Remember that elusive rumour about UBS flogging its Alt-A portfolio. As the story bounced around the markets in March, UBS had supposedly sold more or less the entirety of its Alt-A portfolio to bond investor Pimco. The scary part was that, according to the whispers, the portfolio had been sold at 70 cents on the dollar, well below where it was being valued only a few weeks before.
The first glimpse at how UBS fared in the first quarter suggests that something did indeed happen within its Alt-A book. Subprime-related positions were reduced from $27.6bn to $15bn, a cut of about 55 per cent which could easily have come through straight writedowns. But Alt-A fell from $26.6bn to just $16bn, a 40 per cent drop. As the statement says:
These developments are the result of asset disposals as well as the effects of further writedowns.

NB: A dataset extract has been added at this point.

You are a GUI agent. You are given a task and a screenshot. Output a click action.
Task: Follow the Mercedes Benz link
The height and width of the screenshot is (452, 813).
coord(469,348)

With $19bn in total writedowns, it’s fair to say the bulk of the reduction came from the latter rather than the former. Assuming that the subprime writedown totalled close to the full $12.6bn, that leaves another $6.4bn to play with. How much of that could conceivably have hit Alt-A? We haven’t seen more than token efforts to write down banks’ Alt-A portfolios thus far – Lehman Brothers, for example, actually increased its “prime and Alt-A” holdings from the end of November to the end of February. Deutsche Bank nevertheless on Tuesday ominously suggested that alt-A, among other things, might be the next shoe to drop.
Such a severe markdown by UBS on its Alt-A would be an outlier, suggesting that it has succeeded in shifting some of its exposure which so surprised investors when it was revealed in the 2007 results. The best investors can probably hope for is another relatively heavy writedown on the bank’s second-lien and non-AAA exposure, which amounted to about $5.4bn at the end of the year, and a modest chunk of the better stuff having left via the back door.
Pimco initially dismissed the tale back in March as an “exaggeration” before coming out with something more categoric in the way of a denial. And it always seemed unlikely that the bond house was going to pile a significant chunk of its assets into one trade. Someone though, seems to have been rummaging through UBS’s clearance bin.